小学生の一団は橋の上から下を通る船に向かって空き缶を投げつける。
子供たちにも内在している暴力的要素だ。
少年の暴力に対して我妻も暴力で制裁を加え自首させる。
DVをふるう男に対しても警察署内で叩きのめし、「ヒモならヒモらしく女を大事にしろ!」と罵声を浴びせる。
我妻は目には目を、歯には歯を、暴力には暴力で応えるという男だ。
暴力を肯定するわけではないが、やられた側になればそうして欲しい気持ちが湧くのではないか。
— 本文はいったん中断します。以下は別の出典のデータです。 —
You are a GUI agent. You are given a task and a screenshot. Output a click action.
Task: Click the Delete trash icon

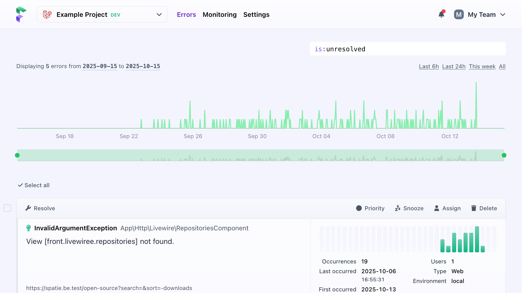pyautogui.click(x=474, y=208)
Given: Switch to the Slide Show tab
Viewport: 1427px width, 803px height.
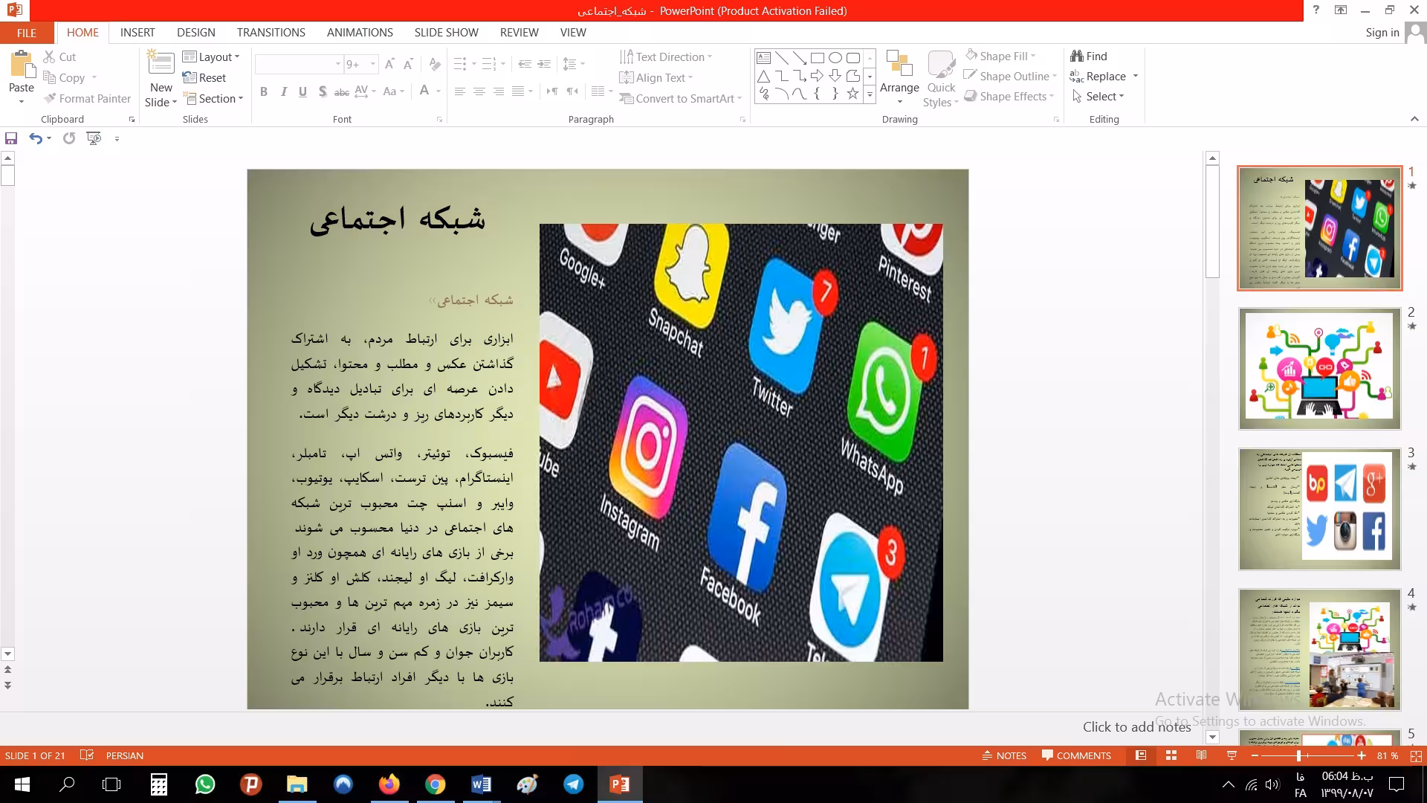Looking at the screenshot, I should 446,33.
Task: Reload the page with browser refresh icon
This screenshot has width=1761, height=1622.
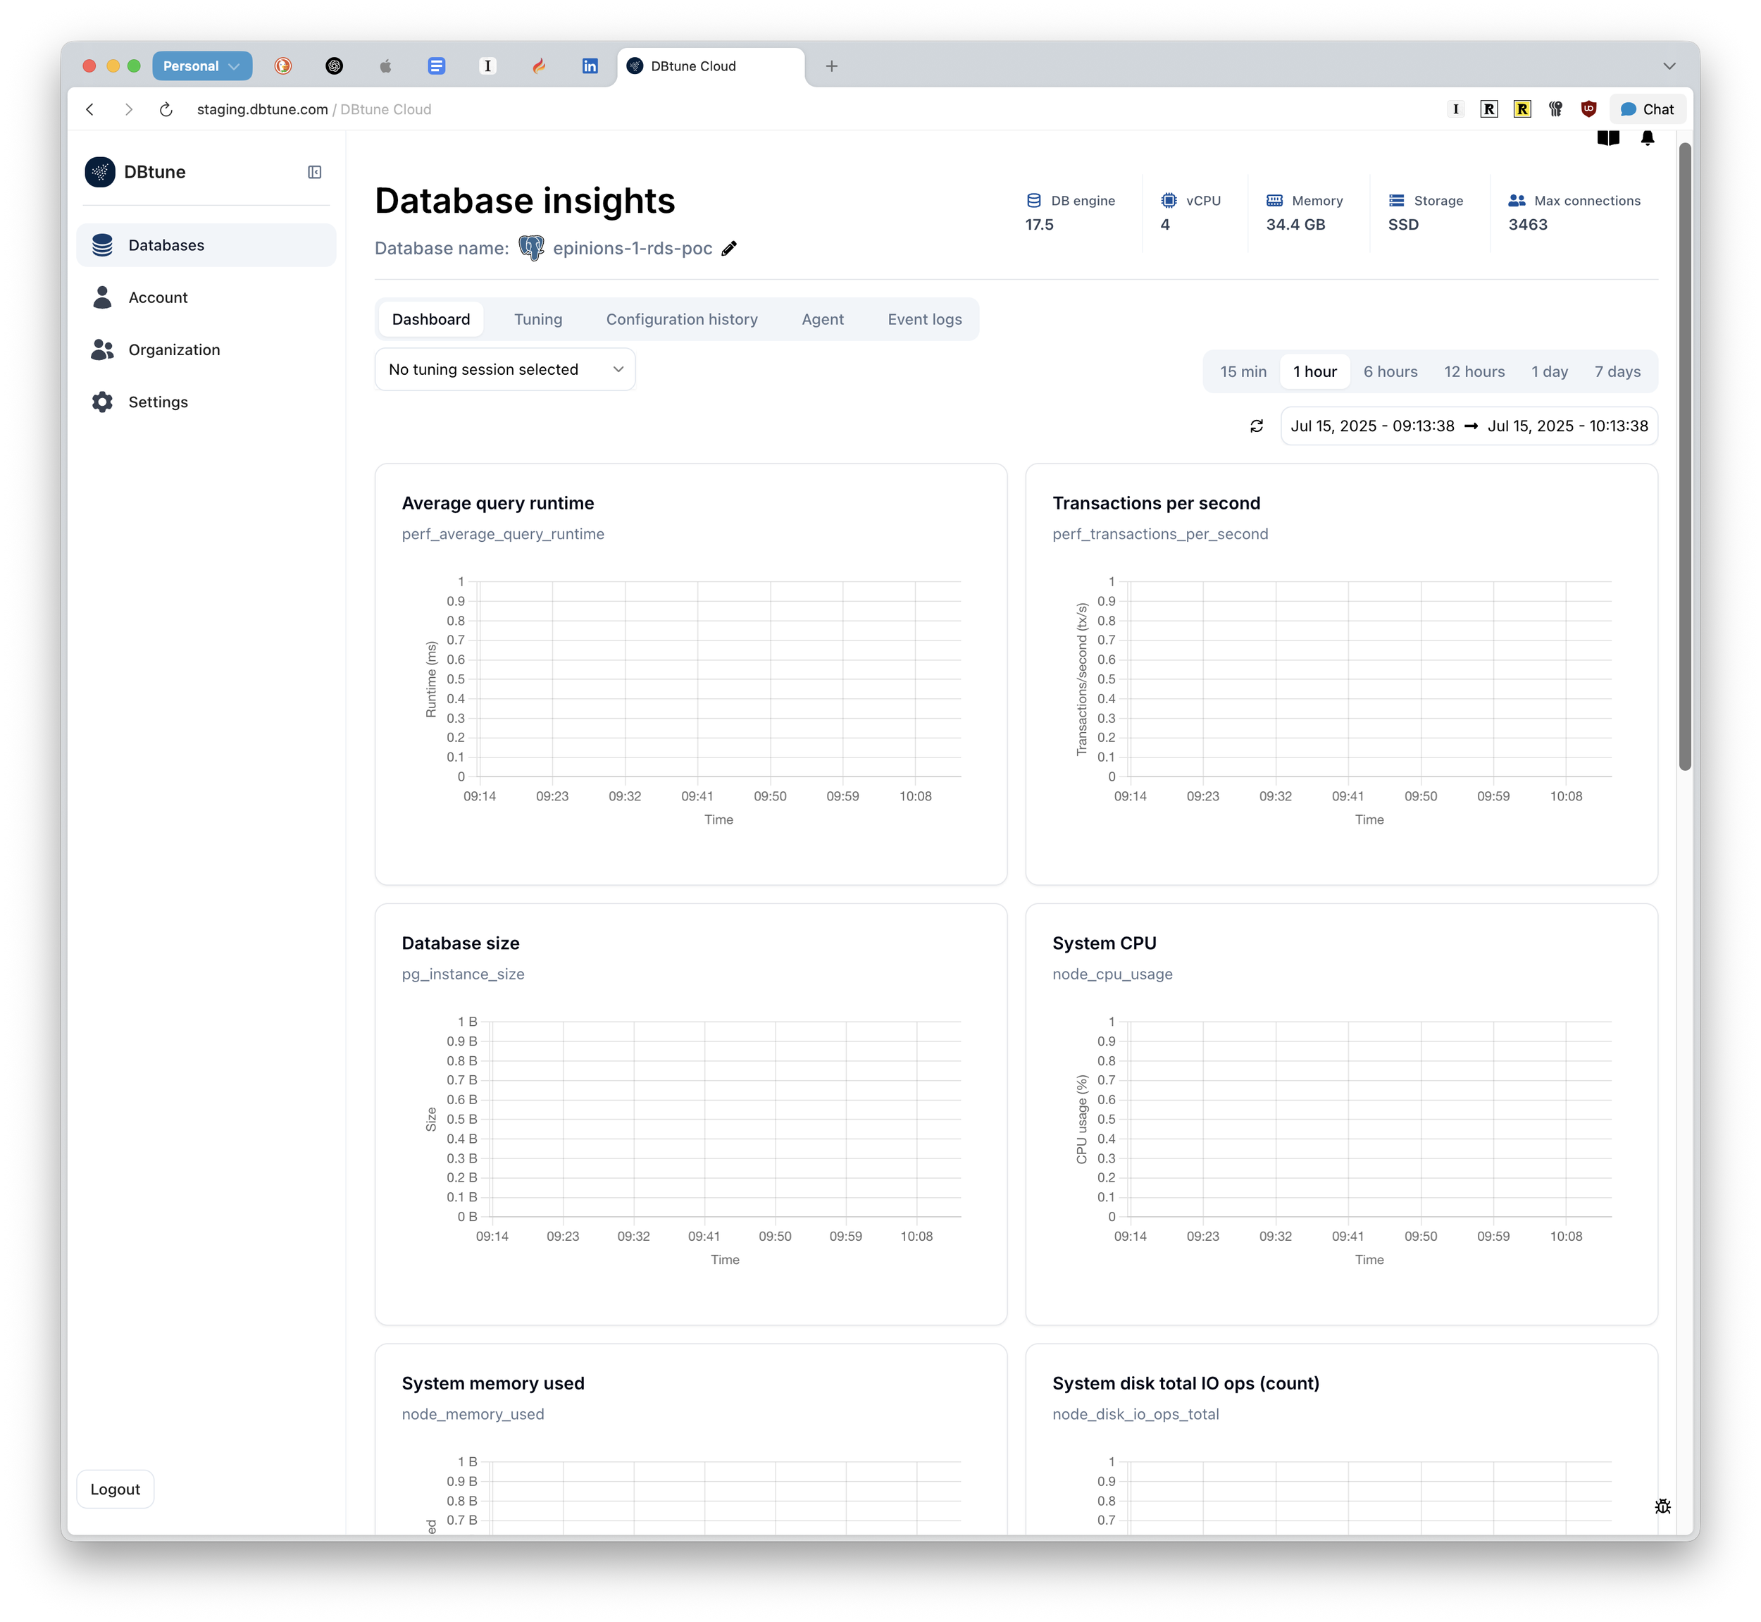Action: [x=166, y=109]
この映画に締まりをもたらしているのは、我妻が妹を射殺するシーンの存在だ。
妹の灯はもともと精神疾患があったようなのだが、清弘の子分たちに強姦され、麻薬中毒者にされてしまっていて、それを見た我妻が妹を射殺する。
妹は倉庫の片隅に居て、そこに外からの光が斜めに差し込んでいる。
拳銃を発射する吾妻の姿は柱の陰になって見えない。
一発で仕留めてあっけなく終わるが、このエピソードとそれを描いたショットが素晴らしい。
絶賛に値する場面で一番の見どころとなっている。
ビートたけしはもとより、清弘の白竜と共に、妹・灯を演じた川上麻衣子がいい演技を見せていて印象に残る。

全員が死んでしまい、生き残った者を見た場合、最後の展開になるのは予想通りと言えるものだが、「僕はバカじゃありませんから」というセリフは効いている。
冒頭で警察署長の吉成が言う「私もバカじゃないんだから」につなっがていて、おとなしそうなヤツの内面に潜む凶暴性を表現していてビクッとする。